Under the plan, India will be removed from the Generalized System of Preferences (GSP), a program that allows duty-free entry for up to US$5.6 billion worth of Indian exports to the US.
“I am taking this step because, after intensive engagement between the United States and the government of India, I have determined that India has not assured the United States that it will provide equitable and reasonable access to the markets of India,” Trump said in a letter to congressional leaders, Reuters reports.
India is the world’s largest beneficiary of the GSP program, which dates from the 1970s, and ending its participation would signal a strong punitive action for the nation.
Trump, who has vowed to cut US trade deficits, has repeatedly called out India for its high tariffs.
According to the Office of the US Trade Representative (USTR), removing India from the GSP program would not take effect for at least 60 days after the notifications, and would be done through a presidential proclamation.
Farm, marine and handicraft products are among India’s exports most likely to be hit by the move, Ajay Sahai, the director general of the Federation of Indian Export Organizations, told Reuters.

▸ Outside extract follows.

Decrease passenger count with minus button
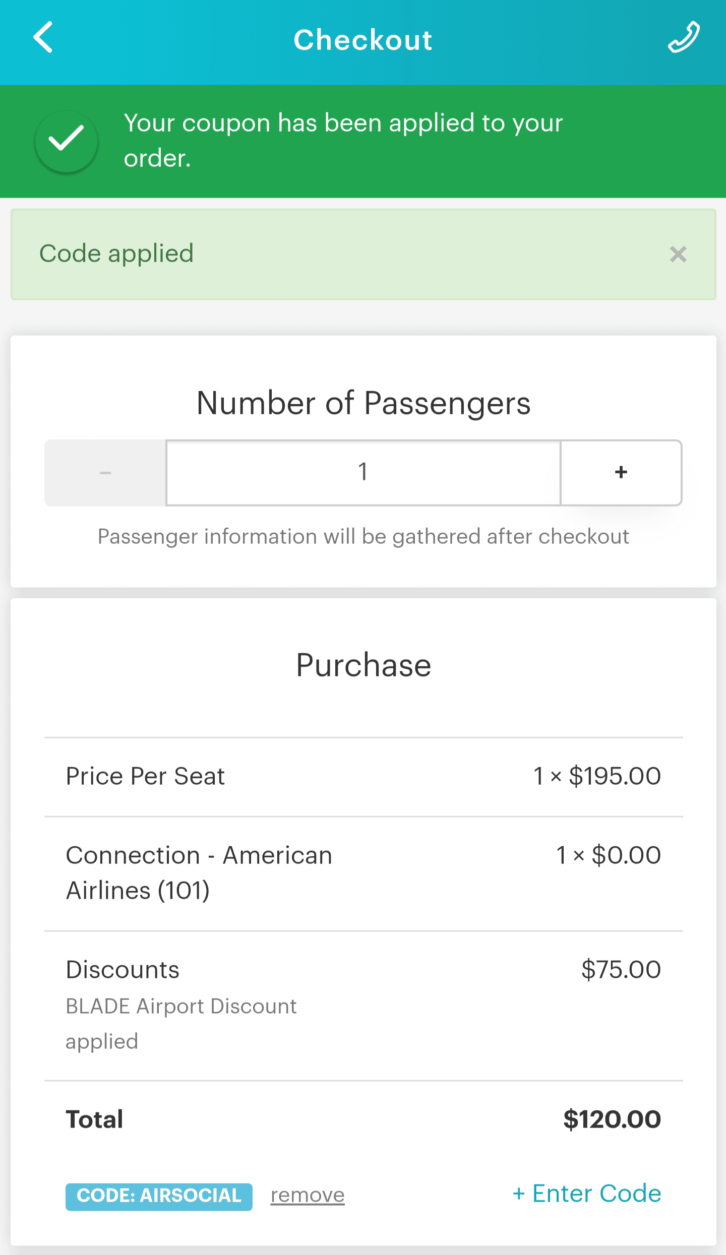This screenshot has width=726, height=1255. point(105,473)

The Indian government, however, played down the impact of the move, saying it is keeping retaliatory tariffs out of its talks with the US.

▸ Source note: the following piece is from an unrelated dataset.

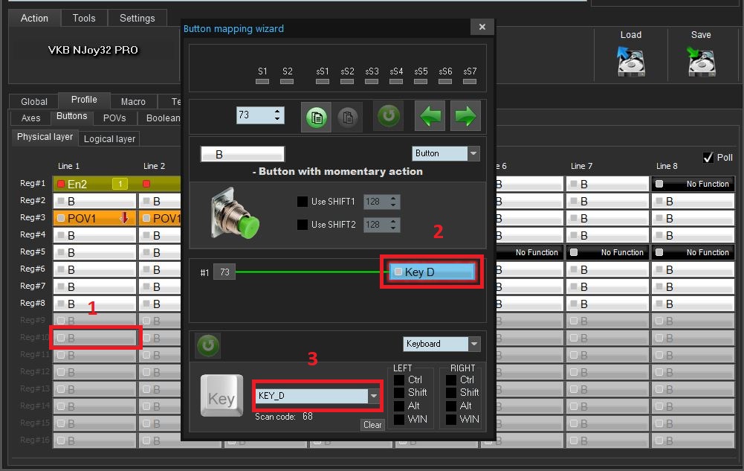Click the greyed paste settings icon
744x471 pixels.
(x=347, y=117)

The preferential trade treatment brings India an annual “actual benefit” of just US$190 million, Indian Commerce Secretary Anup Wadhawan said.

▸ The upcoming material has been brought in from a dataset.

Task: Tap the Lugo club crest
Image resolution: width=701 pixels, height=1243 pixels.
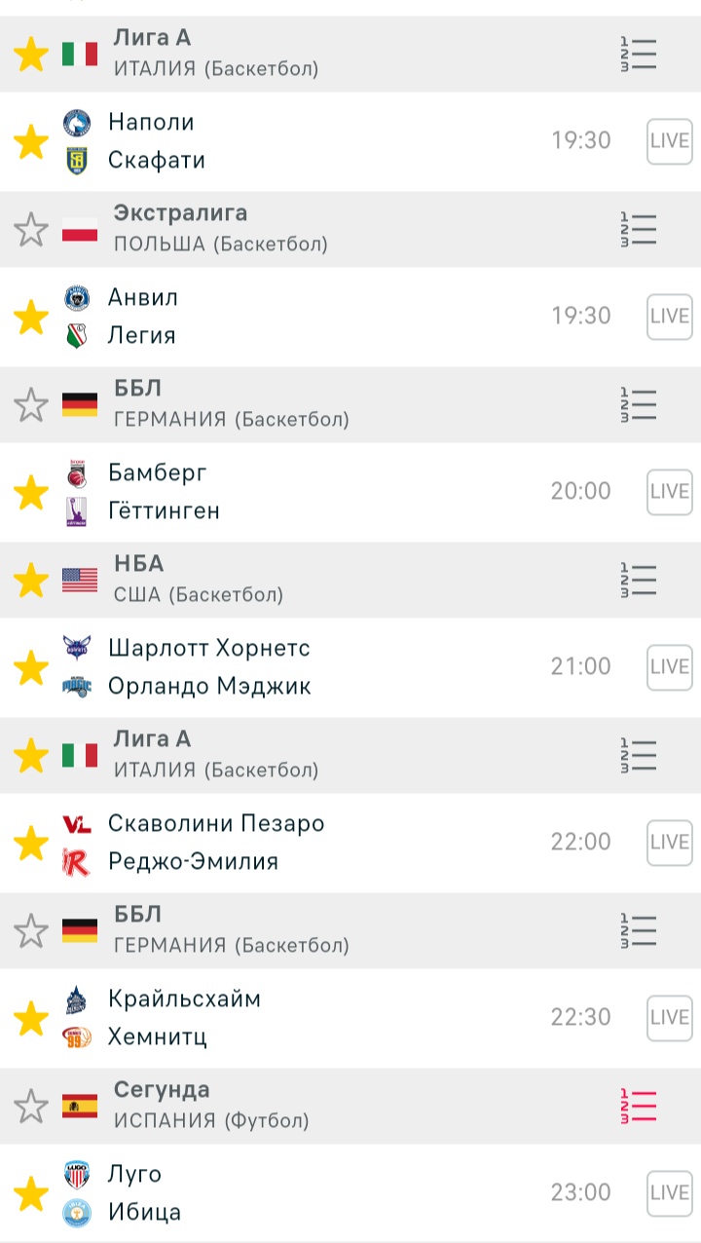Action: (76, 1174)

“Discussions are on with the United States, and given cordial and strong ties, (we are) keeping retaliatory tariffs out of it,” he added.
Of the 3,700 products it covers, India made use of the concession for just 1,784, Wadhawan told a news conference in New Delhi.
Countries not covered by the GSP face US tariffs of 2 percent and upwards.
Last week, India delayed until April 1 higher tariffs on some US imports announced earlier, in response to the Trump administration’s refusal to exempt it from new steel and aluminum tariffs.
Trade ties with the US suffered after India unveiled new rules on e-commerce limiting the way internet retail giants Amazon and Walmart-backed Flipkart do business, Reuters noted.
That followed a drive by New Delhi to force global card payments companies such as Mastercard and Visa to move their data to India and higher tariffs on electronic products and smartphones.
In 2017, the US protested against India’s decision to cap prices of medical devices, which upset American firms.
“India has implemented a wide array of trade barriers that create serious negative effects on United States commerce,” said the USTR, which estimates the United States ran a goods and services trade deficit of US$27.3 billion with India in 2017.
“Despite intensive engagement, India has failed to take the necessary steps to meet the GSP criterion,” it added.